- Consegna 1 -
Nell'articolo sulla cybersicurezza per le PMI, su che cosa si basa l'affermazione che l'approccio strategico e gli strumenti per mitigare il rischio "stentano a prendere piede nell'ecosistema delle PMI italiane"? Rispondi in una o due frasi.
- Consegna 2 -
Indica se ciascuna affermazione concorda con l'articolo sulla cybersicurezza per le PMI. Rispondi sì o no e cita le parole del testo che lo decidono.
(a) Le piccole e medie imprese spesso sottovalutano la portata del rischio.
(b) L'articolo descrive i falsi miti senza proporre strumenti.
(c) La fonte citata è un rapporto CLUSIT di marzo 2024.
- Consegna 3 -
Elenca tutte le cose che, secondo l'articolo sulla cybersicurezza per le PMI, "stentano a prendere piede" tra le PMI italiane.

- Testo da leggere -
Cybersicurezza per PMI: fatti, strumenti e opportunità per una difesa efficace

2 months ago 194

Le piccole e medie imprese sono sempre più nel mirino dei cybercriminali, ma spesso sottovalutano la portata del rischio. In questo articolo cerchiamo di fare chiarezza su alcuni falsi miti ancora troppo diffusi e suggeriamo strumenti concreti per proteggersi.

Partiamo da una premessa fondamentale: il livello di evoluzione delle minacce informatiche cresce oggi a una velocità che le piccole e medie imprese italiane, se non adeguatamente preparate sui temi della sicurezza IT, non riescono a sostenere. Come evidenziano i dati più recenti sul panorama degli incidenti cyber in Italia, approccio strategico, capacità di comprendere il fenomeno e le minacce e implementazione di strumenti per mitigare il rischio stentano a prendere piede nell’ecosistema delle PMI italiane.

(Fonte: rapporto CLUSIT marzo 2025)

- Dati grezzi -
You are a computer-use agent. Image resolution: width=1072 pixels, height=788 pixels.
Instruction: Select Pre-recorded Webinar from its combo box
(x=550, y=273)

...

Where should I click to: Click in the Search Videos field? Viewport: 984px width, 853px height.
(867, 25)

==

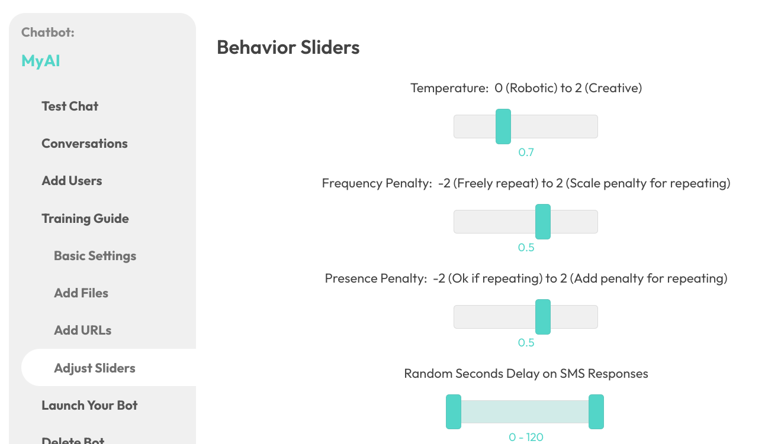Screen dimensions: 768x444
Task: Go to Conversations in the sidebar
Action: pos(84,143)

- Soluzione 1 -
Si basa sui dati più recenti sul panorama degli incidenti cyber in Italia. Come fonte è indicato il rapporto CLUSIT di marzo 2025.

- Soluzione 2 -
(a) Sì: "spesso sottovalutano la portata del rischio".
(b) No: "suggeriamo strumenti concreti per proteggersi".
(c) No: "(Fonte: rapporto CLUSIT marzo 2025)".

- Soluzione 3 -
- approccio strategico
- capacità di comprendere il fenomeno e le minacce
- implementazione di strumenti per mitigare il rischio